I have looked at these guys as their prices seem really reasonable:

http://www.empoweredequipment.com/Titan_Contractor_i_Series_Spec_C187.cfm

I am inclined towards the 640i because it's size, extras and the high boy stand. If anyone has dealt with this company please let me know if they are reputable. Also, anyone who has used 640i, or the 540ix I am after your opinion. I am even considering the 540 ix due to the brushless motor and the slow pime, also these guys throw in an extra packing kit.

http://www.empoweredequipment.com/Titan_540ix_Airless_Piston_Pum_P103C186.cfm

Cheers, and thanks again Rich.

samthedog.


----------



## samthedog (Mar 15, 2008)

Anyone? I need to order this in the next couple of days. Help???


----------



## Rich (Apr 26, 2007)

Hey Sam...there was another thread started concerning sprayers that may have touched on your questions a bit. Do you know how to search for threads here? if so, do a sprayer search or just call Tim (Timhag, our "resident thread catcher"...he's the man!)

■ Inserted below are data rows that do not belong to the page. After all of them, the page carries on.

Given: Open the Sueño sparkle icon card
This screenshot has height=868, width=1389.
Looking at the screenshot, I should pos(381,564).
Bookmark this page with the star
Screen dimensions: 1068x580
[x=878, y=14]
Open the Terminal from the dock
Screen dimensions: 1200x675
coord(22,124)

aww heck, I'll do it....TIM, fetch this man some sprayer threads!!! Stat


----------



## timhag (Sep 30, 2007)

Rich said:


> Hey Sam...there was another thread started concerning sprayers that may have touched on your questions a bit. Do you know how to search for threads here? if so, do a sprayer search or just call Tim (Timhag, our "resident thread catcher"...he's the man!)
> 
> aww heck, I'll do it....TIM, fetch this man some sprayer threads!!! Stat


As requested sir,
http://www.painttalk.com/showthread.php?t=960&highlight=sprayers

http://www.painttalk.com/showthread.php?t=1628&highlight=sprayers

http://www.painttalk.com/showthread.php?t=1187&highlight=sprayers

http://www.painttalk.com/showthread.php?t=1529&highlight=sprayers

http://www.painttalk.com/showthread.php?t=1426&highlight=sprayers

http://www.painttalk.com/showthread.php?t=486&highlight=sprayers

Here's a start.


----------



## samthedog (Mar 15, 2008)

Thanks guys. I had already done a search but found no info really on the 640i and the 540ix. I know the 440i is popular but it might be a bit small for I will be putting it through. Any chance anyone has used either of the 2 mentioned? Also, if you guys think I will still get along with the 440i given the specs I have posted please say so. I need to have this sucker ordered so it can arrive in time for a big job I have.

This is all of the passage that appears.